##### Entries supplied

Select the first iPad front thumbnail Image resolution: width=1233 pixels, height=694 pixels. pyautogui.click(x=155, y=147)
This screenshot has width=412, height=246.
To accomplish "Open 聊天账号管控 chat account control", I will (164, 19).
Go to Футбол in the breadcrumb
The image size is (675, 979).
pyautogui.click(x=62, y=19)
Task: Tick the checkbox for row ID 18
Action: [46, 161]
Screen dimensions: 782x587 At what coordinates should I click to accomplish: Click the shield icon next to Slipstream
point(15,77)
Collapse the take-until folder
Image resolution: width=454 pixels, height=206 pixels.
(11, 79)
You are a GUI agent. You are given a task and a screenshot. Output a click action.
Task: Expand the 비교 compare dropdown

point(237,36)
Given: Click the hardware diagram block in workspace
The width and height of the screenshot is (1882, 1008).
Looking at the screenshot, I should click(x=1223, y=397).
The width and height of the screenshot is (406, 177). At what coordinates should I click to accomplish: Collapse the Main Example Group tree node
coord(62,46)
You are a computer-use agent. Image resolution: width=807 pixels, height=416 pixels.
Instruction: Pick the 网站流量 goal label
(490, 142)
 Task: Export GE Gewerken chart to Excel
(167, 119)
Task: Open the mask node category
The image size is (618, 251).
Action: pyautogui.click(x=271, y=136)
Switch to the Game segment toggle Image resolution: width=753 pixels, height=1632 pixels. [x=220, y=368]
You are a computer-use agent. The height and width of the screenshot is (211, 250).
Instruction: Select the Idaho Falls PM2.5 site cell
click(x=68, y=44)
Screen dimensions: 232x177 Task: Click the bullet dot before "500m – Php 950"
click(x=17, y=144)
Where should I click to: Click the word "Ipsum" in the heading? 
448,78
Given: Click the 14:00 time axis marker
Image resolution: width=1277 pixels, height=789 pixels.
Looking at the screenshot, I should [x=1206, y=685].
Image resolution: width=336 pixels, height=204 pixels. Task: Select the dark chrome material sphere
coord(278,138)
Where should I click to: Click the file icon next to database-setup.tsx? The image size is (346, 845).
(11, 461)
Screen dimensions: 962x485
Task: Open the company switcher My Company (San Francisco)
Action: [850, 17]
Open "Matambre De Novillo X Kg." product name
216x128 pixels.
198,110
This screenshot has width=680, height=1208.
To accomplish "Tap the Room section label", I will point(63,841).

##########

▸ Your objective: Print each entry above again, exactly as it was given.

▸ Written solution:
Select the first iPad front thumbnail Image resolution: width=1233 pixels, height=694 pixels. pyautogui.click(x=155, y=147)
This screenshot has width=412, height=246.
To accomplish "Open 聊天账号管控 chat account control", I will (164, 19).
Go to Футбол in the breadcrumb
The image size is (675, 979).
pyautogui.click(x=62, y=19)
Task: Tick the checkbox for row ID 18
Action: [46, 161]
Screen dimensions: 782x587 At what coordinates should I click to accomplish: Click the shield icon next to Slipstream
point(15,77)
Collapse the take-until folder
Image resolution: width=454 pixels, height=206 pixels.
(11, 79)
You are a GUI agent. You are given a task and a screenshot. Output a click action.
Task: Expand the 비교 compare dropdown

point(237,36)
Given: Click the hardware diagram block in workspace
The width and height of the screenshot is (1882, 1008).
Looking at the screenshot, I should click(x=1223, y=397).
The width and height of the screenshot is (406, 177). At what coordinates should I click to accomplish: Collapse the Main Example Group tree node
coord(62,46)
You are a computer-use agent. Image resolution: width=807 pixels, height=416 pixels.
Instruction: Pick the 网站流量 goal label
(490, 142)
 Task: Export GE Gewerken chart to Excel
(167, 119)
Task: Open the mask node category
The image size is (618, 251).
Action: pyautogui.click(x=271, y=136)
Switch to the Game segment toggle Image resolution: width=753 pixels, height=1632 pixels. [x=220, y=368]
You are a computer-use agent. The height and width of the screenshot is (211, 250).
Instruction: Select the Idaho Falls PM2.5 site cell
click(x=68, y=44)
Screen dimensions: 232x177 Task: Click the bullet dot before "500m – Php 950"
click(x=17, y=144)
Where should I click to: Click the word "Ipsum" in the heading? 
448,78
Given: Click the 14:00 time axis marker
Image resolution: width=1277 pixels, height=789 pixels.
Looking at the screenshot, I should [x=1206, y=685].
Image resolution: width=336 pixels, height=204 pixels. Task: Select the dark chrome material sphere
coord(278,138)
Where should I click to: Click the file icon next to database-setup.tsx? The image size is (346, 845).
(11, 461)
Screen dimensions: 962x485
Task: Open the company switcher My Company (San Francisco)
Action: [850, 17]
Open "Matambre De Novillo X Kg." product name
216x128 pixels.
198,110
This screenshot has width=680, height=1208.
To accomplish "Tap the Room section label", I will point(63,841).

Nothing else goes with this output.